(TRECHO EXTRAÍDO)

+ + + + + + +

No interior da à APA Delta do Parnaíba encontram-se três outras UCs: APA da Foz do Rio Preguiças - Pequenos Lençóis, UC do estado do Maranhão que ocupa quase 40% de seu território; a Reserva Extrativista (RESEX) Marinha Delta do Parnaíba, UC federal, ocupando cerca de 9% do seu território e a RPPN Ilha do Caju, equivalente a menos de 0,04% de sobreposição. A região do Delta do Parnaíba possui vegetação de tabuleiros, restingas, manguezais, mata ciliar de várzeas e vegetação sobre dunas (IBAMA, 1999). A APA está localizada entre áreas de Cerrado e Caatinga, e é sujeita a forte influência amazônica na sua porção maranhense (KJERFVE & LACERDA, 1993).

Além disso, possui uma zona costeira constituída por um sistema contínuo de manguezais, com o aporte de grandes quantidades de água doce, provenientes de extensos rios e igarapés e altas variações de amplitudes de maré.

A pesca é fonte de saberes, fazeres, de alimento e renda para os moradores das comunidades da APA Delta do Parnaíba, que tem nessa atividade, a mais significativa atividade econômica e de fonte de renda para milhares de moradores nesse território dentro dos três estados CE, PI e MA.

Além disso, a pesca se caracteriza por ser principalmente artesanal e utilizar diferentes artes de pesca, conforme as regiões e recursos pesqueiros visados. É uma atividade tradicional, passada de pais para filhos, assim como os conhecimentos associados à sua prática e experiência, que estabelece uma relação intrínseca homem  e a natureza. Outras atividades tradicionais significativas como a agricultura familiar, a criação de animais, o extrativismo de sementes e frutos, também dependentes dos ciclos das chuvas, estão associados à subsistência e à segurança alimentar das famílias, muitas vezes complementando a renda de outras atividades como a pesca.

+ + + + + + +

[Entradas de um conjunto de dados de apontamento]
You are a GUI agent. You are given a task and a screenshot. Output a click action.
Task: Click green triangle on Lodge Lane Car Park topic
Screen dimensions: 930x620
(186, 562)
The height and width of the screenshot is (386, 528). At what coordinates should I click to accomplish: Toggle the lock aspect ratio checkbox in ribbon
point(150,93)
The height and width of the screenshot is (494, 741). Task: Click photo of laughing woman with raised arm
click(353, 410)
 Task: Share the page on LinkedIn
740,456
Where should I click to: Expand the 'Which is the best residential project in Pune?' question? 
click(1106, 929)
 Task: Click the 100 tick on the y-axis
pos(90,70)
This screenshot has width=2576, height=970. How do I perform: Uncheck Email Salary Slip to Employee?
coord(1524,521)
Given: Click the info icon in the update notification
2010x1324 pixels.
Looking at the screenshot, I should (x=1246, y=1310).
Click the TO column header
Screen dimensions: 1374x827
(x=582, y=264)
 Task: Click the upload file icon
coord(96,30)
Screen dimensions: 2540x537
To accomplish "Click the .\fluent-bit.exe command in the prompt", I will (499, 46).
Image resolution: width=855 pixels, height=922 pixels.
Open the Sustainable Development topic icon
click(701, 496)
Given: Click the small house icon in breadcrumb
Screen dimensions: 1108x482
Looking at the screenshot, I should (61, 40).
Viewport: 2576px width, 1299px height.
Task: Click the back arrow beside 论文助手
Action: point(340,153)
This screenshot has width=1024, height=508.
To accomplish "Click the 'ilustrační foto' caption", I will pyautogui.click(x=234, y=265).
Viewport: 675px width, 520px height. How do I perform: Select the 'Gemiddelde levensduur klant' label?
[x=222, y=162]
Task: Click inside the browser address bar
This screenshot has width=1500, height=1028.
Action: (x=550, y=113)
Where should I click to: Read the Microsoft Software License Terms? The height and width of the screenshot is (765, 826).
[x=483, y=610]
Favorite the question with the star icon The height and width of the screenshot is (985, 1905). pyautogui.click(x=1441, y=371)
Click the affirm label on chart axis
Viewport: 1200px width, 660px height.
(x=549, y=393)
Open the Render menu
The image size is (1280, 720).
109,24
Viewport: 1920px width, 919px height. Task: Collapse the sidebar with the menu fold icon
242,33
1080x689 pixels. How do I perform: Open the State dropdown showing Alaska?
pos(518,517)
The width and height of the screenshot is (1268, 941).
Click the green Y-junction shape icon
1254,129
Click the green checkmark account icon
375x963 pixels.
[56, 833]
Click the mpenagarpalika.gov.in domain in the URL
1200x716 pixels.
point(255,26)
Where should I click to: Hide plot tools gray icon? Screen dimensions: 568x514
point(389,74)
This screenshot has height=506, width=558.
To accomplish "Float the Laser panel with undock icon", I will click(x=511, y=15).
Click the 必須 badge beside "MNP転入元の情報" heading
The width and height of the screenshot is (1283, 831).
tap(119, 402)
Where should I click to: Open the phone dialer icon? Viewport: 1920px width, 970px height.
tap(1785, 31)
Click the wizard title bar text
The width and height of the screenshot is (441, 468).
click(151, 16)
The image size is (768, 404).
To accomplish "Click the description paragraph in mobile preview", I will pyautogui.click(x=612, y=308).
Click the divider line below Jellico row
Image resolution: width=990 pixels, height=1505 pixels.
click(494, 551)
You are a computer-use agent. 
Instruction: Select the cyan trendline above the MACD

+ + + + + + +

(O QUE SE PEDE)
Segundo o trecho sobre a APA Delta do Parnaíba, por que a pesca na região utiliza diferentes artes de pesca? Explique em uma a três frases.

(SOLUÇÃO DO PROBLEMA)
A pesca utiliza diferentes artes porque elas variam conforme as regiões e os recursos pesqueiros visados. Assim, a técnica empregada muda de acordo com o local e com o recurso que se busca.